Archeological sites are delicate, remote, and often difficult to access. Low cost techniques for environmental mapping would assist in the distribution and study of culturally significant artifacts. Coincidentally, robotic systems require similar environmental maps to avoid obstacles and conduct path planning, albeit in real-time.

In this project, we are applying ideas from computer vision to develop tools for high quality environment mapping. Our goal is to compare the speed and quality of 3D models generated by camera systems, to models generated by LiDAR and other established systems.

Documenting Maya Archeology:

Many Maya ruins are hidden under dense jungle. As a consequence, many sites that are not popular tourist destinations, yet instrumental in understanding mayan culture, are seen by very few people. Items found during excavation are typically claimed for preservation in museums. Large exhibits such as temple structures, by virtue of being buildings, cannot be demonstrated to a wider audience. Our goal is to change how archaeological finds are shared by exploring digital methods for documentation and visualization.

The archeological documentation project has two aims: lower the cost of digital documentation by experimenting with data collection methods, and expand distribution by creating visualizations. These methods include stereo-panoramic cameras, LIDAR, and experimental kinect-based point cloud system. For example, the both prior expeditions to Guatemala brought a ground-based LIDAR system for high resolution scans of these large excavated temples. One method we are particularly excited about is Structure From Motion (SFM), a low cost technique for generating 3D models using photos from a traditional camera.

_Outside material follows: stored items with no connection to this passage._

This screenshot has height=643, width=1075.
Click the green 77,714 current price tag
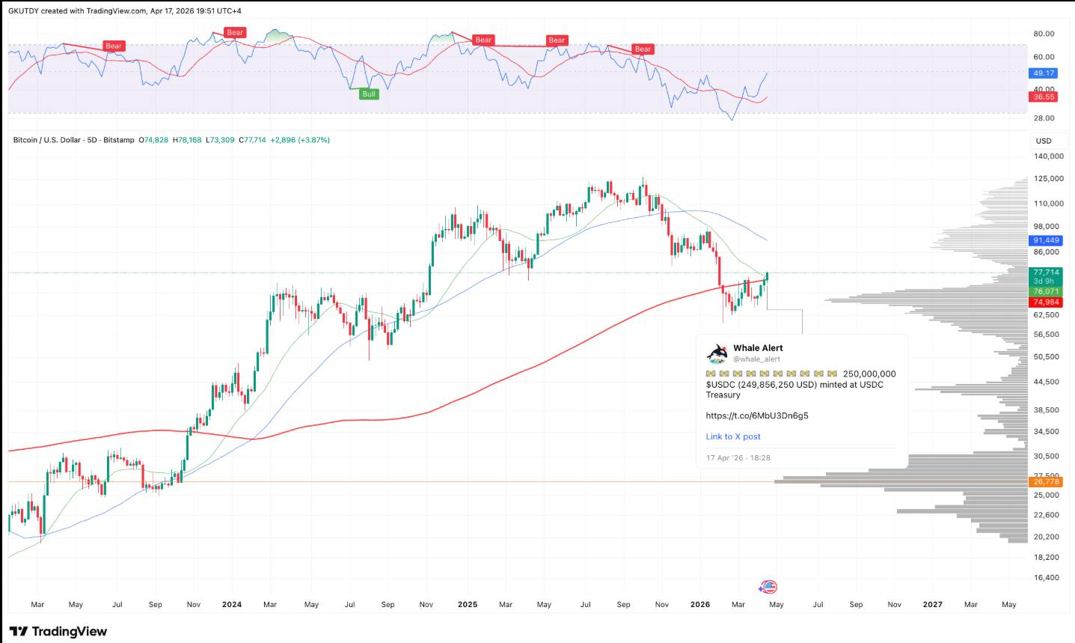1044,274
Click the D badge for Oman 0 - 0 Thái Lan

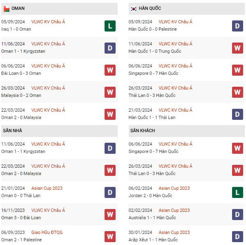[x=110, y=192]
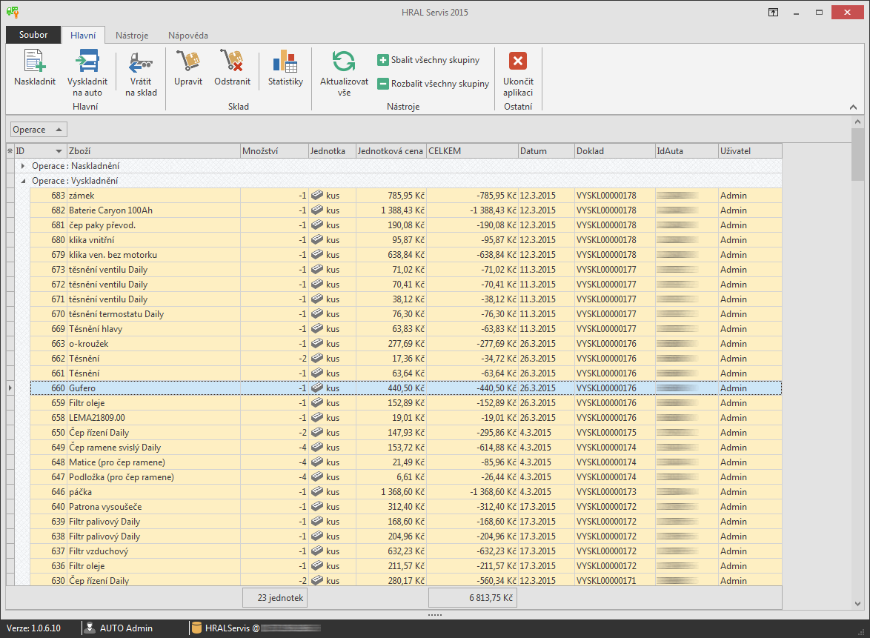Select the Upravit edit icon
This screenshot has width=870, height=638.
(188, 62)
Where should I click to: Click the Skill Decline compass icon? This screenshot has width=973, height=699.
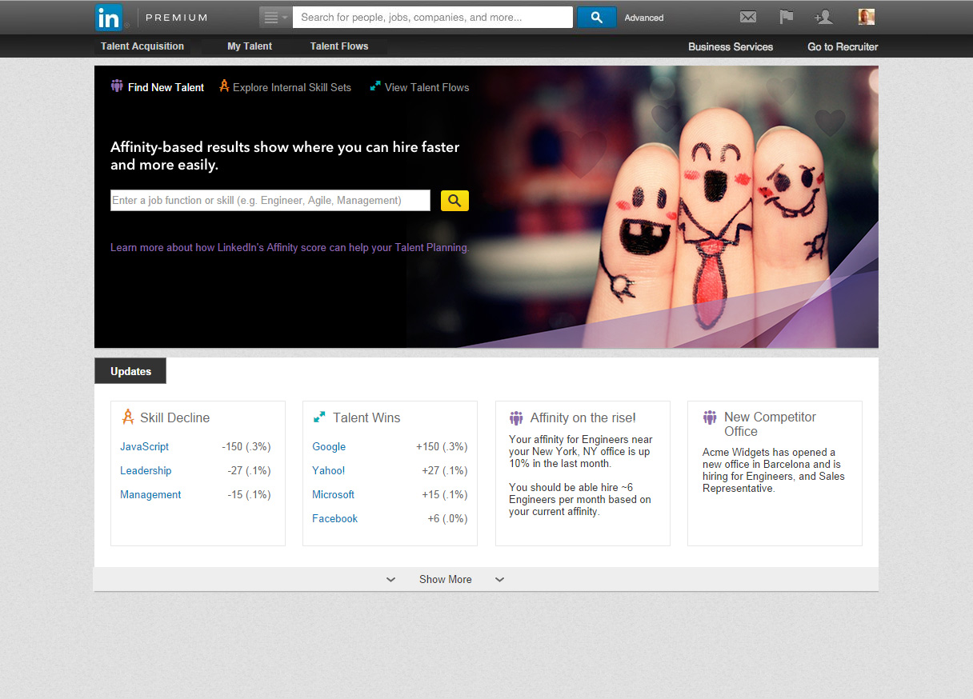click(127, 417)
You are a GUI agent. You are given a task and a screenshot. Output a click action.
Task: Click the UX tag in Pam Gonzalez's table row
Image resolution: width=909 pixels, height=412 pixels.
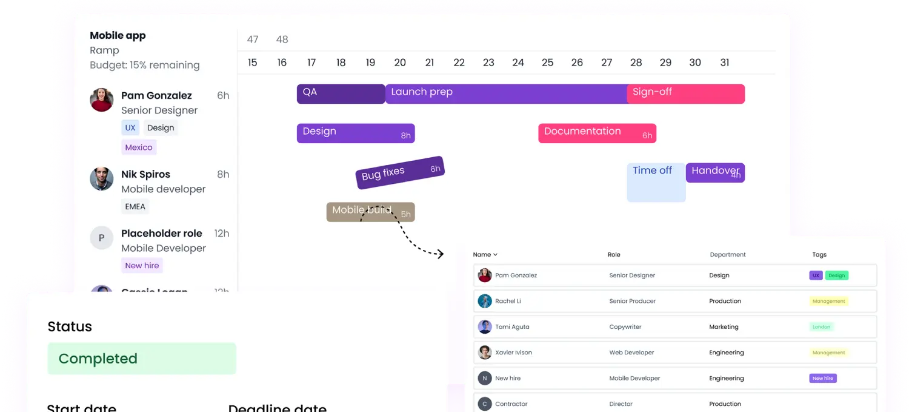816,275
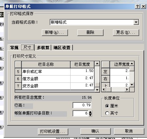This screenshot has height=139, width=147.
Task: Open the 地区设置 tab
Action: click(62, 48)
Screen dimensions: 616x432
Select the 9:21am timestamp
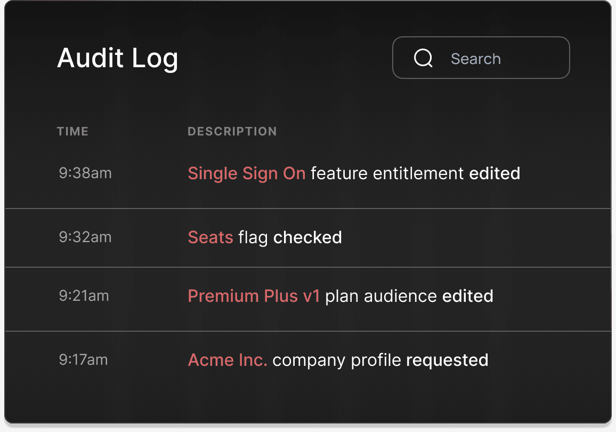[x=84, y=296]
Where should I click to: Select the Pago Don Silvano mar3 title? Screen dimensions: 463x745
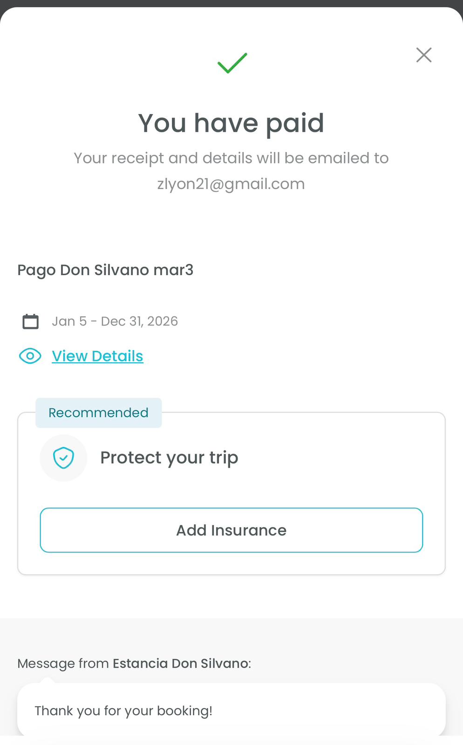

In our 2014 expedition to the Archeological site El Zotz, we performed experiments with a FARO LiDAR scanner, Gigapan cameras, and Structure from Motion. Using these techniques we successfully mapped the interior of two complete excavatations, and several smaller sites. In our 2015 expedition, we experimented with Kinects from the Xbox360 and XboxOne, Google Tango Tablets, and returned for more thorough LiDAR scans and Structure From Motion. The pictures on the left show demonstrate the Kinect sensors in action.

The videos below demonstrate the FARO lidar and SFM Techniques. On the left is a fly-through video created from a composite point cloud generated from 50 LiDAR scans. On the right is a video of a point cloud generated with Structure From Motion, which takes many pictures of a subject and produces a 3D model. In this video, the subject is a stucco mask inside of an excavated temple on the site. 

A site report from the 2014 field season can be found here (in spanish). Our collaborators are  Steve Houston at Brown University, and Thomas Garrison from University of Southern California and their graduate students. This research is funded by PACUNAM, the GEOS Foundation and the California Institute for Telecommunications and Technology (Calit2).



Kinect Fusion:

Embedding real-time 3D reconstruction of a scene from a low-cost depth sensor can improve the development of technologies in the domains of augmented reality, mobile robotics, and more. However, current implementations require a computer with a powerful GPU, which limits its prospective applications with low-power requirements. To implement low- power 3D reconstruction we embedded two prominent algorithms of 3D reconstruction (Iterative Closest Point and Volumetric Integration) on an Altera Stratix V FPGA by using the OpenCL language and the Altera OpenCL SDK. In this paper, we present our application and evaluation of the Altera tool in terms of performance, area, and programmability trade-offs. We have verified that OpenCL can be a viable method for developing FPGA applications by modifying an open-source version of the Microsoft KinectFusion project to run partially on a FPGA.